Regarding smart TVs, I have found that it's better to just use an Apple TV or Kodi box and never connect to them internet though. Having said, I gave my TV away because I never used it, so this might not be as up to date. A Pi hole will block ads on smart TVs though.
I checked that Pi-Hole can run on Raspberry pi zero as per the GitHub. But would you recommend to use Raspberry Pi 5 2 GB or 4 GB RAM instead of Raspberry Pi zero. I don't have any Raspberry Pi and I intend to make a new purchase.
Pretty good interface, and most people just have to connect using the app. Having a virtual network between devices with dedicated IPs is pretty nice too.

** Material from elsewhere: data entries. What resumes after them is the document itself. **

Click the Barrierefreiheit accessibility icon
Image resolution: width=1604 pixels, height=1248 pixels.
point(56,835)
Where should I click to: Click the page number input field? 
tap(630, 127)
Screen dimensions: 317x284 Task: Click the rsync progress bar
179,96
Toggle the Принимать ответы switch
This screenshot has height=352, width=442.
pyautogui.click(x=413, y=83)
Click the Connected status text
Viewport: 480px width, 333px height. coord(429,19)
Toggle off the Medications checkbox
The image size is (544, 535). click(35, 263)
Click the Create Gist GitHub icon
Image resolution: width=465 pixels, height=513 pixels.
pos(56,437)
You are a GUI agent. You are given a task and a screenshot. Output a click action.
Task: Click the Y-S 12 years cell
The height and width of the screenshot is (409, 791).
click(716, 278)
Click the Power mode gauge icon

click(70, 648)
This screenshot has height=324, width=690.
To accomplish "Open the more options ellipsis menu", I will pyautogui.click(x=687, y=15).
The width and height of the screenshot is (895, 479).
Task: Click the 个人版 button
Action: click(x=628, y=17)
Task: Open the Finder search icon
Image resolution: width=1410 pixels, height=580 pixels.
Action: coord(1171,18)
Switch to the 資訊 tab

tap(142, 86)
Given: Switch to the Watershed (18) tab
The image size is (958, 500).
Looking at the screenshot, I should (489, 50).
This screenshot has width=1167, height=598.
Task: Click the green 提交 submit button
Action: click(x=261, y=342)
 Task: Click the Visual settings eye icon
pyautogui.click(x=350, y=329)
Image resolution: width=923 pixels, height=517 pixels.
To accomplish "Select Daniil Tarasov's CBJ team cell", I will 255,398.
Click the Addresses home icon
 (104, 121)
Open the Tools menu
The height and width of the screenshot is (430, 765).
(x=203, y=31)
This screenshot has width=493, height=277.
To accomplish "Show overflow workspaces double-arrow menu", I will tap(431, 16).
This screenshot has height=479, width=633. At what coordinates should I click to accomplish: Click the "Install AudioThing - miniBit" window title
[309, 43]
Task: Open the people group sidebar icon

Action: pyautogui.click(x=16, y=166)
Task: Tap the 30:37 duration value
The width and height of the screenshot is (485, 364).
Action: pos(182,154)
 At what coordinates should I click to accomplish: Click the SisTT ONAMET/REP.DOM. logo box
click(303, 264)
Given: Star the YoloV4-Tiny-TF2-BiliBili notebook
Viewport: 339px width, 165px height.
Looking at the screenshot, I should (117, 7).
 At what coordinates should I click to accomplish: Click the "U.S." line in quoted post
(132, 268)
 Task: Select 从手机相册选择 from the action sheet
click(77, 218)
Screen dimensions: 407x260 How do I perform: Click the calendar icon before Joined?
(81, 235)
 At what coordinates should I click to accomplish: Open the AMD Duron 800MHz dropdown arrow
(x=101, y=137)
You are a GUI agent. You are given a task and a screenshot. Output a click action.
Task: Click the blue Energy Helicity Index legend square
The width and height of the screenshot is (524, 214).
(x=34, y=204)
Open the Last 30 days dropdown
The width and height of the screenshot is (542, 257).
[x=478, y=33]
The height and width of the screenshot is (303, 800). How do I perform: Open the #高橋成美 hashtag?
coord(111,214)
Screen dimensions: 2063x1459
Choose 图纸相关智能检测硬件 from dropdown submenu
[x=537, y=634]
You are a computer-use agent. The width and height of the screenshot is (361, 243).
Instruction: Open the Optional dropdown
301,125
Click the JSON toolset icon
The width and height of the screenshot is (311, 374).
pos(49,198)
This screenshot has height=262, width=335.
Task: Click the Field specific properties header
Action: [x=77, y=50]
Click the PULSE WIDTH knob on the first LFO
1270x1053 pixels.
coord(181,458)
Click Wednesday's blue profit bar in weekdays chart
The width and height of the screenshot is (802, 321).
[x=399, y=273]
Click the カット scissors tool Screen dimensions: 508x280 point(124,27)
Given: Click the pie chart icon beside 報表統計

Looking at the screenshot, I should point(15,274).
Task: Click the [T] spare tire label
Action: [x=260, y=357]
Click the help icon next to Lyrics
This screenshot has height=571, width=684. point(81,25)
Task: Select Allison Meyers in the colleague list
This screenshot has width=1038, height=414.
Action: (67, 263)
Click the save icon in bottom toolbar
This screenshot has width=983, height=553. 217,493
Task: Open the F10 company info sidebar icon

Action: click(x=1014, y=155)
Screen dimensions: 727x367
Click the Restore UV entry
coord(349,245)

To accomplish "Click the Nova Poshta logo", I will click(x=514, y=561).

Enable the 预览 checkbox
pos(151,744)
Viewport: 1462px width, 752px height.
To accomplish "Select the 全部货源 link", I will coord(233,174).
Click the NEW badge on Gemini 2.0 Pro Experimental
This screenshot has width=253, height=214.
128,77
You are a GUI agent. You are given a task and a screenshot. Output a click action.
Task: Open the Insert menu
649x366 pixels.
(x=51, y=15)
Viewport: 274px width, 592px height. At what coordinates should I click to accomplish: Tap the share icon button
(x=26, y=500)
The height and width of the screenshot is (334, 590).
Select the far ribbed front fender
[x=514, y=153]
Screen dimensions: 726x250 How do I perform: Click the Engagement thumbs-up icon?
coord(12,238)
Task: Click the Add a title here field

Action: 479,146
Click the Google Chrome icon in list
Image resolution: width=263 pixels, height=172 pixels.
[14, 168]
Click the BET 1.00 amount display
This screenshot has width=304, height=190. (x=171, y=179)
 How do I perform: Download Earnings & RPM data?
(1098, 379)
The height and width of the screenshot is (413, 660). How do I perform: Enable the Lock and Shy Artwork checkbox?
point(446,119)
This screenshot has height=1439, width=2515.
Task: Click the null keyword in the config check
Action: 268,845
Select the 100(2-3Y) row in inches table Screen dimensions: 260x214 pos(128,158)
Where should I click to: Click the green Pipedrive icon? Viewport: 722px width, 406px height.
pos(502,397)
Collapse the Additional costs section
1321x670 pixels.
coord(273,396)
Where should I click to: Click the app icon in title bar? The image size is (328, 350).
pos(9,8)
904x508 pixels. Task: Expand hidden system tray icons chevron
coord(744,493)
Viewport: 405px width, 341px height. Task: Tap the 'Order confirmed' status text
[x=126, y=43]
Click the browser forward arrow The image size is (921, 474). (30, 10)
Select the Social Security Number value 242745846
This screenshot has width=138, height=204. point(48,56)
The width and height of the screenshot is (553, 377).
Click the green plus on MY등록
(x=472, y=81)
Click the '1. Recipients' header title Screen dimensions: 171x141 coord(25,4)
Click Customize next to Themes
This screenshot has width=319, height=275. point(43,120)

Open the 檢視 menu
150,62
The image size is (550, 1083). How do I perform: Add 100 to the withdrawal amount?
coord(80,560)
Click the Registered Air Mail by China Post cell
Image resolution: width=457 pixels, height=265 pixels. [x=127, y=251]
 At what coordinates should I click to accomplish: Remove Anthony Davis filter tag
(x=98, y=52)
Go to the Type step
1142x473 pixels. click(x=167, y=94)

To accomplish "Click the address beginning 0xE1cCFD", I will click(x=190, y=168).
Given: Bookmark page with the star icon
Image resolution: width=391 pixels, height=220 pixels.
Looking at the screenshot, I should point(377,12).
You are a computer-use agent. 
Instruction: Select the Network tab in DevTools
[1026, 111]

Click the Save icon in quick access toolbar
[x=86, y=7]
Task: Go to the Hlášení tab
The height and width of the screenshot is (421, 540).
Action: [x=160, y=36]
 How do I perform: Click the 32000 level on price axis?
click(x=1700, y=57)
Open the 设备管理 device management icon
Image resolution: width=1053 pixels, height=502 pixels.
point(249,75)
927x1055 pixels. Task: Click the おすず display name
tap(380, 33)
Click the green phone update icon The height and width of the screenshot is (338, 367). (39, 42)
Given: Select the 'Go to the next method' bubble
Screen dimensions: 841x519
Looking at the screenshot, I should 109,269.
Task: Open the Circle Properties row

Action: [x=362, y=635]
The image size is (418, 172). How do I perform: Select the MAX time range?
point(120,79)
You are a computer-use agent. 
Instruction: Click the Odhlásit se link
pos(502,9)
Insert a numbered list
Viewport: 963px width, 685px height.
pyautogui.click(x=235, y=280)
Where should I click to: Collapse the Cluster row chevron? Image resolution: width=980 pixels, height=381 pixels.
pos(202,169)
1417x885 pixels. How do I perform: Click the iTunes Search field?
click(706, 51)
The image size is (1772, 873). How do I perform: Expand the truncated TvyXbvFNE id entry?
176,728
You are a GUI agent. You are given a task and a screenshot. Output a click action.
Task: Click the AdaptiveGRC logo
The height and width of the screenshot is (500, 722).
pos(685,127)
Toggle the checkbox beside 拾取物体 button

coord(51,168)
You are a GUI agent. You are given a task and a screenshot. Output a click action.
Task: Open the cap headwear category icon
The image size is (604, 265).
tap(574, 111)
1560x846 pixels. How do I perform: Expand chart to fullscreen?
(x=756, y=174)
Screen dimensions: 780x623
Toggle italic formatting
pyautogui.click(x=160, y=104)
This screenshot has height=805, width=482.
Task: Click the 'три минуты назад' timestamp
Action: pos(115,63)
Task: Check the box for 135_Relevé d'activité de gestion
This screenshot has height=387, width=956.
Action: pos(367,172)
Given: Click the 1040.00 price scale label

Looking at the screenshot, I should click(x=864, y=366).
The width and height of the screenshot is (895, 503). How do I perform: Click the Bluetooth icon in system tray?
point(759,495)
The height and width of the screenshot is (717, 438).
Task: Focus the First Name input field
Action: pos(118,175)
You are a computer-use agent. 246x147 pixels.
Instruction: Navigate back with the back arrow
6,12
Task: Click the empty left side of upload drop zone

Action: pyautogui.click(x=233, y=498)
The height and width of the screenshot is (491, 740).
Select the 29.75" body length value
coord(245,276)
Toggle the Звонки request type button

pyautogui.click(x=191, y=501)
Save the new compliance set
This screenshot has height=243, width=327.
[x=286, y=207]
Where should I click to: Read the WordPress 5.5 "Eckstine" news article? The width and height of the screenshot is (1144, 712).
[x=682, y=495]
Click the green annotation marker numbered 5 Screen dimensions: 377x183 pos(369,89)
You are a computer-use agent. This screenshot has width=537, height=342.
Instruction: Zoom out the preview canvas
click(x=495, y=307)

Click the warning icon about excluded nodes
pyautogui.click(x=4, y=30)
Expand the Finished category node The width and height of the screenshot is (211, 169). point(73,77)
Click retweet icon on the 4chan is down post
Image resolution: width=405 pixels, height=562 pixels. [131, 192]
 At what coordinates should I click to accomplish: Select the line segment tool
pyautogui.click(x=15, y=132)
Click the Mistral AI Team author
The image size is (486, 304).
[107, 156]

I use two old PINE64 (one with FreeBSD, one NetBSD to make it more fun), and the Ansible configuration downloads https://github.com/ShadowWhisperer/BlockLists and creates a file dnsmasq can use. Which lists from the repo to use is defined as a variable.
Works very well and I feel I can understand what is going on.
I've been waiting for this - I wanted to play around with blocking distractions on various rules, but controlling pi-hole remotely was a huge pain and often didn't work until now.
I'd like to use Cloudflare's Zero Trust DNS filtering with DoH by running a DNS proxy on my network.
I can get this to work great with github.com/adguardTeam/dnsproxy (running on a Pi 4B) but what I would really like is to have different devices (based on their IP on the network) get their queries forwarded onto a different DoH upstream.
Is this possible in a simple way?
oh noes!
Any details on what HTTPS support provides, other than a TLS connection to the admin dashboard?
That’s why I switched to affairs home but wouldn’t mind switching back
I wish pihole or adguard would add support for change DNS records based on the query subnet. I believe this is called DNS views.
That way my local devices and wireguard devices can get the correct IP for internal services.
I am using Pi-Hole for about 8 years and can't imagine a world without it.
Another big THANK YOU to all list maintainers out there. You're doing an incredibly useful service to the community.